*** Data to process ***

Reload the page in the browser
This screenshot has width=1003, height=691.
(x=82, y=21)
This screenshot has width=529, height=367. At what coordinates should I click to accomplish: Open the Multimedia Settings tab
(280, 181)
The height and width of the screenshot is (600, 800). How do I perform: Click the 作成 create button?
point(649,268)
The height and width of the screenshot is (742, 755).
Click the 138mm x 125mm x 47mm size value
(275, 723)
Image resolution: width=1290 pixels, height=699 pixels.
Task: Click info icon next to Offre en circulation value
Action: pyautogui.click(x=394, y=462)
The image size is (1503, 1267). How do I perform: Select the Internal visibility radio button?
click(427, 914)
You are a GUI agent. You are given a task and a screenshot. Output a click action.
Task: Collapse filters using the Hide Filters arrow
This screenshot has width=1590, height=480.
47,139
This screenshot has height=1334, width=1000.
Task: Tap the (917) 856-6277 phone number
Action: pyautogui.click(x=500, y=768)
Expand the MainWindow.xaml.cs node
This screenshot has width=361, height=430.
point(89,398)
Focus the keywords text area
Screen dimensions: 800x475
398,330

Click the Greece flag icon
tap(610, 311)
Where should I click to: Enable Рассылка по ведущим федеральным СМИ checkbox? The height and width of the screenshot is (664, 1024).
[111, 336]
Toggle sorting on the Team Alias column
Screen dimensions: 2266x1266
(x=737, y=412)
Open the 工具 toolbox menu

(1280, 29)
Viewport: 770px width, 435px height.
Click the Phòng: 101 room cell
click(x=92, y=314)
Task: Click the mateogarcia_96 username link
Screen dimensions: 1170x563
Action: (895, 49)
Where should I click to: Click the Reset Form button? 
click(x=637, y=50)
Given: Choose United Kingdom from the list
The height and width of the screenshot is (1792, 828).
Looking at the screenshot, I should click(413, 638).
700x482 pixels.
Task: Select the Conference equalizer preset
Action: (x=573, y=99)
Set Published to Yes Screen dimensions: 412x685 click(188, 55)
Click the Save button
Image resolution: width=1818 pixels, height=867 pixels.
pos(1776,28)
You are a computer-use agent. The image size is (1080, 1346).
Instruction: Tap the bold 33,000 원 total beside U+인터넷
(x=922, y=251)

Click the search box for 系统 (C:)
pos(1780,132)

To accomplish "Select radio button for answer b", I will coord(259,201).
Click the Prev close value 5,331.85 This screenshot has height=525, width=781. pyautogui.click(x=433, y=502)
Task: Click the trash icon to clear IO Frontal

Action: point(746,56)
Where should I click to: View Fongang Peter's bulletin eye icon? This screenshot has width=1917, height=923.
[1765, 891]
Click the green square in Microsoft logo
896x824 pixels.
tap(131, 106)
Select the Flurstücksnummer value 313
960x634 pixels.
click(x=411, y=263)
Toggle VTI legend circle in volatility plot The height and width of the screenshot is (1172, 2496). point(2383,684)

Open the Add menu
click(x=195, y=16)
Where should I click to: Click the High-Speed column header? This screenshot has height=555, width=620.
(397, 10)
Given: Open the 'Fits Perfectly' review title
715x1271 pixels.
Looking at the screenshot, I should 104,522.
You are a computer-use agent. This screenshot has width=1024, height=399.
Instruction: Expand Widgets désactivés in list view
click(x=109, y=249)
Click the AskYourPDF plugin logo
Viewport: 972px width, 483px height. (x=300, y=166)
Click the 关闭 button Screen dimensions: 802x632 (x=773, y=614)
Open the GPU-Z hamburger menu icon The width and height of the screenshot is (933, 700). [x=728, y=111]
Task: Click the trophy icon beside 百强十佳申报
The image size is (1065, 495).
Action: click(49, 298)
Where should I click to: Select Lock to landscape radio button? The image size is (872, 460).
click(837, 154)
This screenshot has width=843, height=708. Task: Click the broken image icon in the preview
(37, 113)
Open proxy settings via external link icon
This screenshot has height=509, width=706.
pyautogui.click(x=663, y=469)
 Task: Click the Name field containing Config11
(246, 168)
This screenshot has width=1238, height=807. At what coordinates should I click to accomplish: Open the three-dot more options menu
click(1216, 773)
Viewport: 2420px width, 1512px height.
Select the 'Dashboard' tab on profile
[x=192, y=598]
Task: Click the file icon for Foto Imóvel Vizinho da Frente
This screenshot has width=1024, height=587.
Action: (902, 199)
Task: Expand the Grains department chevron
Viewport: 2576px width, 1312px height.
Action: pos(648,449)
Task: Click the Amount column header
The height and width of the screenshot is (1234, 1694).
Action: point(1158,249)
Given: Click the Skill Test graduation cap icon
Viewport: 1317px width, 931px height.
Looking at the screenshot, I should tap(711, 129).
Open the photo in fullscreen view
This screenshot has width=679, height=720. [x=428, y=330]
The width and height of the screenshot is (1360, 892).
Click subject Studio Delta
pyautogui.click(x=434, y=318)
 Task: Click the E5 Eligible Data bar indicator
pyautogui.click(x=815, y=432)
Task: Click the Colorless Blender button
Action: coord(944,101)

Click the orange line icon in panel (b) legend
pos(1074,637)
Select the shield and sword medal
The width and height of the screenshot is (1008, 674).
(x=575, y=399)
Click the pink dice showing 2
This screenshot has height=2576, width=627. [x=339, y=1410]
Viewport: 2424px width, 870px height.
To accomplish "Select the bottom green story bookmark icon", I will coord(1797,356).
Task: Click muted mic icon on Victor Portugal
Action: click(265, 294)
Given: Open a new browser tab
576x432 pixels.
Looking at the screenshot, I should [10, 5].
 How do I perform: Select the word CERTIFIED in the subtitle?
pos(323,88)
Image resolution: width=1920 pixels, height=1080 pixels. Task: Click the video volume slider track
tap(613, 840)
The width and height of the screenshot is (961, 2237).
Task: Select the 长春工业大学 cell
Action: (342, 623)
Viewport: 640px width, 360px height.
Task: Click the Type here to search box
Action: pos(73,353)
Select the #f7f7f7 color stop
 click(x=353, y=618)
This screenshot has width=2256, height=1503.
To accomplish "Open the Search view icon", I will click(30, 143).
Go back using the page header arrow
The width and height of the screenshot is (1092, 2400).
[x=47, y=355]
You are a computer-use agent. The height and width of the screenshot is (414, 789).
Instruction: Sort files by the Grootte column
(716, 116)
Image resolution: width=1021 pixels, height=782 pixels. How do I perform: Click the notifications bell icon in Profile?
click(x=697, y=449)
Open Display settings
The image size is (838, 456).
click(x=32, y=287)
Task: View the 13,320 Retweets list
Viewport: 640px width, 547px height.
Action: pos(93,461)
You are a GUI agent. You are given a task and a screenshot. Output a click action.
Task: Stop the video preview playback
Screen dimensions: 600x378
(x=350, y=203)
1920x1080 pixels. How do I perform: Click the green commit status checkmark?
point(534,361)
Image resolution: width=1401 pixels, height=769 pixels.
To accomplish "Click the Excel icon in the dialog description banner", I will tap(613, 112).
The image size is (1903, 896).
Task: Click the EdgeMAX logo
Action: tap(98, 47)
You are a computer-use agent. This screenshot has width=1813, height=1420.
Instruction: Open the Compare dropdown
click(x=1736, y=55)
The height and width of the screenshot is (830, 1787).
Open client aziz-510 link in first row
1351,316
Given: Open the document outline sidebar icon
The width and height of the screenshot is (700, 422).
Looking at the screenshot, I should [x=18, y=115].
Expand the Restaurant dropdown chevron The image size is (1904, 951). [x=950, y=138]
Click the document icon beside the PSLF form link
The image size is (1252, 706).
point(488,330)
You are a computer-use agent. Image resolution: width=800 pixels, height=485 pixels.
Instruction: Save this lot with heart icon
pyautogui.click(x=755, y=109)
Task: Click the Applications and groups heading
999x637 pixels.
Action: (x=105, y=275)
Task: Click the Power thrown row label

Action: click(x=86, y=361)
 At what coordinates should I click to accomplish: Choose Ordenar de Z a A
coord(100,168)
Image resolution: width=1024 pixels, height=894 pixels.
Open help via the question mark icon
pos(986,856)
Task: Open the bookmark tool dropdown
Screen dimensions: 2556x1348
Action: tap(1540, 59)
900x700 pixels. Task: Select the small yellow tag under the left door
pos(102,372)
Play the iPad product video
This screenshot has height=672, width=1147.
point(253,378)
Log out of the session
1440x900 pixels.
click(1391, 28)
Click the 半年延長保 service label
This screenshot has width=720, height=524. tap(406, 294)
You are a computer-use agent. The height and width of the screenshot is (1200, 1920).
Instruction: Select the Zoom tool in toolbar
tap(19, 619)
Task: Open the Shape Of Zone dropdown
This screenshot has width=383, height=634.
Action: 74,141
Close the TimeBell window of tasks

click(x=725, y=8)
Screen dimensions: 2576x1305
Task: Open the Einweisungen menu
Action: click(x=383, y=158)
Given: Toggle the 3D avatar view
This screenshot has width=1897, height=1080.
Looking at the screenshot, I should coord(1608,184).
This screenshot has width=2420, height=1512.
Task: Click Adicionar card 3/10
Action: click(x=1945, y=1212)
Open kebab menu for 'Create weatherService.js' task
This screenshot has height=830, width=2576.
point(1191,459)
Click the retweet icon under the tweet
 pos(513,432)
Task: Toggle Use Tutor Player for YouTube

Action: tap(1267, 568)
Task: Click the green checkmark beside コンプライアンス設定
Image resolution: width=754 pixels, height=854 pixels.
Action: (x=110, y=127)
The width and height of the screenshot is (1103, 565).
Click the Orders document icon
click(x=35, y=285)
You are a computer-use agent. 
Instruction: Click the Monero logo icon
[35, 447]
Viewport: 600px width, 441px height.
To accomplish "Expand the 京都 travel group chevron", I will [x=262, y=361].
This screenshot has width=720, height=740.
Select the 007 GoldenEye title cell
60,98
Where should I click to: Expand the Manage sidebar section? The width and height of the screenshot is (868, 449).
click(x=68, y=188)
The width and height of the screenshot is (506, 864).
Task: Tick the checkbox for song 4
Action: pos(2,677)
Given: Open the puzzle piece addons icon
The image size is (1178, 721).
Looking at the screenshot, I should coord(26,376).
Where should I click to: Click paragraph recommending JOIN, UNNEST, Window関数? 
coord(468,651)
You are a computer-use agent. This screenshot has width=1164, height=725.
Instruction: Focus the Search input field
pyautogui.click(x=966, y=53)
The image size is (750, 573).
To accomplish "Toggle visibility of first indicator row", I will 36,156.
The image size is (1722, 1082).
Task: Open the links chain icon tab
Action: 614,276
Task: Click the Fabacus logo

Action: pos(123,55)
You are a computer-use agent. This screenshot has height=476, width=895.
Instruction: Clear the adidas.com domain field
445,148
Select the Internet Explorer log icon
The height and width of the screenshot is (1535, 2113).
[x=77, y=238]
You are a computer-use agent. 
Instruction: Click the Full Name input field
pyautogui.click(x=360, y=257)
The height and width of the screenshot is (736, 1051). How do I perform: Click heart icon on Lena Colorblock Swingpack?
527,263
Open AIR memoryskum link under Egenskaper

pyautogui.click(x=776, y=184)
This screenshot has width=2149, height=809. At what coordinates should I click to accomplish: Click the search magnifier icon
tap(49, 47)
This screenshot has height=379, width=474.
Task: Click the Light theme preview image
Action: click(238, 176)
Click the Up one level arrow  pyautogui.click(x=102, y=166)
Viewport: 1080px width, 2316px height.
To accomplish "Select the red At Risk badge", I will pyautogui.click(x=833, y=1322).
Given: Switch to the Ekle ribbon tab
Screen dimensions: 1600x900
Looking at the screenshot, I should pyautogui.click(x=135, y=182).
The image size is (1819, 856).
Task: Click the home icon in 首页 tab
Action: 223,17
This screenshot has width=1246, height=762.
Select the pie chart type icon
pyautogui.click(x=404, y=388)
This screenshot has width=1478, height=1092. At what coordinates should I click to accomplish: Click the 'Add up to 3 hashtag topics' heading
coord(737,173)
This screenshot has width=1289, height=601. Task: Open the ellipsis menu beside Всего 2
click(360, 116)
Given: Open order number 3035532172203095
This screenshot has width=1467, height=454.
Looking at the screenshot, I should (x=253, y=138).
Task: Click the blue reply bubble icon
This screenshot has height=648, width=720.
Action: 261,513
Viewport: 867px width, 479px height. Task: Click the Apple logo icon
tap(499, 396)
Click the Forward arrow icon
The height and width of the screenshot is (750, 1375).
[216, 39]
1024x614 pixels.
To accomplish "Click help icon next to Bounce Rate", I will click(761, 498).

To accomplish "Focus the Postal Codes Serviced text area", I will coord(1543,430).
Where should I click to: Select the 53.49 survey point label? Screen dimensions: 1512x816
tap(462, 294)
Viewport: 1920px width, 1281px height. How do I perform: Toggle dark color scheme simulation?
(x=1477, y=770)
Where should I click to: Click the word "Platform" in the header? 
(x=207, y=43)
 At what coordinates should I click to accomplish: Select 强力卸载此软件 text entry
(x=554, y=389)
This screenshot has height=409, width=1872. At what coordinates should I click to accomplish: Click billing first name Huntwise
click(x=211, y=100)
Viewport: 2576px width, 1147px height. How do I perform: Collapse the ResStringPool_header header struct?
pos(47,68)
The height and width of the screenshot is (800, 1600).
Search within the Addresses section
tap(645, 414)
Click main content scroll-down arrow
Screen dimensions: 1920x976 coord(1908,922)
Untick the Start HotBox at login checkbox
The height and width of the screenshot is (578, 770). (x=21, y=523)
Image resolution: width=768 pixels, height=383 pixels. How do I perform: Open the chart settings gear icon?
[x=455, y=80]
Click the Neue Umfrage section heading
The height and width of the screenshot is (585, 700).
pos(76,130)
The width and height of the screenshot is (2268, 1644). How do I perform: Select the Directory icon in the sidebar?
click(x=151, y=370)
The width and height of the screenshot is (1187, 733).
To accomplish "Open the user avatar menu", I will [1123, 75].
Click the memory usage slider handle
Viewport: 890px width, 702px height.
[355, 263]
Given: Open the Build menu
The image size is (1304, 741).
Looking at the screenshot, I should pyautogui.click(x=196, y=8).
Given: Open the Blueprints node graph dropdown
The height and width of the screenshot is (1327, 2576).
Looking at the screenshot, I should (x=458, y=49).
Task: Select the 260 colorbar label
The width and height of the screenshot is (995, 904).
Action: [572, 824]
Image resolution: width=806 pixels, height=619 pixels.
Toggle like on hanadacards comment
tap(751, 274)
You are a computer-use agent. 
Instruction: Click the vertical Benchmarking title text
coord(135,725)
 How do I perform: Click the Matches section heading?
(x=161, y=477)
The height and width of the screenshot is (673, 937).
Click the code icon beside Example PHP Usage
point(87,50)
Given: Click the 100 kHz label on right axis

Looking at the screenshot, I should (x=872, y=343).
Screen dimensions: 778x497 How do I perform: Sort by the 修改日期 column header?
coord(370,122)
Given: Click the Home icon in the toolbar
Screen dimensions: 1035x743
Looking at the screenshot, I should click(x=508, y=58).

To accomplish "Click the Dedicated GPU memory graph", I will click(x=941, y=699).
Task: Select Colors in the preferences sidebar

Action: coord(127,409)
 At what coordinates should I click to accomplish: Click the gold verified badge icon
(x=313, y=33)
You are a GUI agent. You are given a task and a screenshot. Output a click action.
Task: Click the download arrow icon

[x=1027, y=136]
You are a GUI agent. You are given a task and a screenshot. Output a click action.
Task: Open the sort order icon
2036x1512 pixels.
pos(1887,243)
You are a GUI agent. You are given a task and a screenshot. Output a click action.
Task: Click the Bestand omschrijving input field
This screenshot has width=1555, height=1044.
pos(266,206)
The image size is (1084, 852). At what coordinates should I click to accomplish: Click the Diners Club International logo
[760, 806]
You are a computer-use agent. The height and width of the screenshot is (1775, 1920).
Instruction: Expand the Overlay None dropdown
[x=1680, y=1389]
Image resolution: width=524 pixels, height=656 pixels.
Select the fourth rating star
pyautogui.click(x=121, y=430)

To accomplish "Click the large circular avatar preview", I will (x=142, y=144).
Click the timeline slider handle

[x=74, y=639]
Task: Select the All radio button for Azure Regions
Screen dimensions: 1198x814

***

### What you should do
Quote the listing word for word, from its first line through the line containing "click(427, 914)", both ends included.

### Result of this exercise
Reload the page in the browser
This screenshot has width=1003, height=691.
(x=82, y=21)
This screenshot has width=529, height=367. At what coordinates should I click to accomplish: Open the Multimedia Settings tab
(280, 181)
The height and width of the screenshot is (600, 800). How do I perform: Click the 作成 create button?
point(649,268)
The height and width of the screenshot is (742, 755).
Click the 138mm x 125mm x 47mm size value
(275, 723)
Image resolution: width=1290 pixels, height=699 pixels.
Task: Click info icon next to Offre en circulation value
Action: pyautogui.click(x=394, y=462)
The image size is (1503, 1267). How do I perform: Select the Internal visibility radio button?
click(427, 914)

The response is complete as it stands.